Consegna »
Per favore, prosegui il messaggio del forum sul caricamento automatico dei moduli nel kernel 2.6, ripartendo subito dopo l'ultima frase riportata più sotto.

Testo di partenza »
──────
# [info] 2.6.X, moduli (alsa, usb) e altro.

## motaboy

Questa è più che altro un'informazione e una curiosità per vedere se cosa dico è valido e dove sono le eccezioni.

Sono un maniaco del kernel-2.6 e infatti lo sto usando stabilmente già a partire dalla beta1.

Dato che mi piace smacchinare e capire come funziona ho deciso di fare varie prove per vedere fino a che punto l'hotplug è valido.

Ho cosi osservato varie cose:

Quasi tutti i moduli del kernel 2.6 registrano la struttura "pci_driver" in cui riportano i vari id dei device da loro supportati (per maggiori informazioni vedere il file "/usr/src/linux/Documentation/pci.txt")

Allora ho pensato, ma quindi è inutile caricare  i moduli con modules.autoload se sono i moduli stessi a dire quali device supportano ed a trovarli.

Perciò ho fatto una bella prova: Ho cancellato totalmente il file alsa de /etc/modules.d/alsa, in questo file avevo (come da guida) creato l'alias "alias snd-card-0 snd-via82xx" per il mio chipset audio, poi ho rimosso anche /etc/init.d/alsasound dal runlevel di boot (questo perchè alsasound usa un metodo "bastardo" in cui legge gli alias riportati da "modprobe -c" e tramite un grep e carica i moduli alsa"), ho poi fatto il reboot e per magia hotplug mi carica lo stesso tutte le cose relative ad alsa (ovviamente senza alsasound non ripristina i volumi ma questa è un'altra cosa, e poi ci pensa kmix a ripristinarli)

Lo stesso avviene coi device usb (persino proprio uhci_hcd, ohci_hcd ed ehci_hcd usbcore proprio grazie alla struttura pci_driver definita da loro, per esempio vedi "/usr/src/linux/drivers/usb/host/uhci-hcd.c" )
──────
Dati memorizzati »
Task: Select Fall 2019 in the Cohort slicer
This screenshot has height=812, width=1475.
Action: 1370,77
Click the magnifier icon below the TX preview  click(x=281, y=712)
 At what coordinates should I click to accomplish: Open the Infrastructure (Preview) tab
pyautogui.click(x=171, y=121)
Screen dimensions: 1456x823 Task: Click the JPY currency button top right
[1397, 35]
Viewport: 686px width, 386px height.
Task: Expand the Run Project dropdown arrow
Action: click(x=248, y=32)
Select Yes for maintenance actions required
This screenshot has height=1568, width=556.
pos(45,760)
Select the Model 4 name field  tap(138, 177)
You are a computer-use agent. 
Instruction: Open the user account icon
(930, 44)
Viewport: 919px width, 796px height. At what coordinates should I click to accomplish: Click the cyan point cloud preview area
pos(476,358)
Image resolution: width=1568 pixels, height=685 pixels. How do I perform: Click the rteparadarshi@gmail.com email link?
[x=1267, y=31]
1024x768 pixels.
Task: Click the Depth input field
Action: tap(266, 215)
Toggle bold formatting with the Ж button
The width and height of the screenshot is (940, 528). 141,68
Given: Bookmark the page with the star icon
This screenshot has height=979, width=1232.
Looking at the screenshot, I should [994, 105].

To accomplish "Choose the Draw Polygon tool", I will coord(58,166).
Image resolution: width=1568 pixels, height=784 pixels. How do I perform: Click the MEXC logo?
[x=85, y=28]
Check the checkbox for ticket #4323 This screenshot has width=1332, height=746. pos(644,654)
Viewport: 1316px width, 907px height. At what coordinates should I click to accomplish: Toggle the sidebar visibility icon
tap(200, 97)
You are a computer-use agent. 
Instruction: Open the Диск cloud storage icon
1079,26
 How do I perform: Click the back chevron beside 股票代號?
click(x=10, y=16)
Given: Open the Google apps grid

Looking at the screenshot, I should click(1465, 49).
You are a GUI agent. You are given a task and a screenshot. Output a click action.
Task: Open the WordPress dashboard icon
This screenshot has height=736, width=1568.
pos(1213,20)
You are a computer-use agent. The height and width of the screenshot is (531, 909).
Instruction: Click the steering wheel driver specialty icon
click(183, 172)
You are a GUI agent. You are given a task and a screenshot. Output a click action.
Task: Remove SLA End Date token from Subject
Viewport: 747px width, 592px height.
──────
Risultato »
Ovviamente questo avviene anche coi kernel 2.4.0 ma solo per pochi moduli pci (gli usb sono stati i primi a gestire l'hotplug).

Non so se a qualcuno interessa e sfortunatamente ho pochissime periferiche con cui provare e mi piacerebbe che qualcun'altro confermasse facendo delle prove ciò che ho visto (tipo schede ethernet, controller scsi ecc...)

Credo che ciò sia una grande cosa in vista di un futuro più "desktop" per linux per il fatto che in questo modo anche un principiante (ma non solo) risolverà molti dei suoi problemi per la gestione delle periferiche (che modulo devo caricare? come faccio a saperlo? dove lo trovo? ecc...).

Per concludere: Scusate se vi ho annoiato.   :Laughing:   :Laughing: 

Bye!

----------

## cerri

Ma quale annoiato  :Smile: 

----------

## motaboy

 *cerri wrote:*   

> Ma quale annoiato 

 

 :Laughing: 

Adesso ho fatto la prova del fuoco: Ho rimosso (o meglio dire cambiato nome) "/etc/modules.d" e poi ho lanciato "modules-update" in modo che modules.conf fosse un bellissimo file vuoto. Ho poi riavviato e come mi aspettavo il sistema non fa una piega e mi carica tutti moduli che mi servono. 

L'unico che non carica è quello dell'nvidia proprio per il fatto che esso non esporta nessun id. Perciò ho dovuto lasciare i 2 alias relativi all'nvidia.

Cmq se uno volesse vedere tutti gli alias, simboli ed id esportati dai moduli basta guardare i file " modules.* " presenti in "/lib/modules/kernel-corrente" che vengono generati da depmod (presente nelle module-init-tools).

Bye!

----------

## motaboy

Tanto per continuare ad annoiarvi ho datto un'altra prova andando come sempre contro la guida di alsa.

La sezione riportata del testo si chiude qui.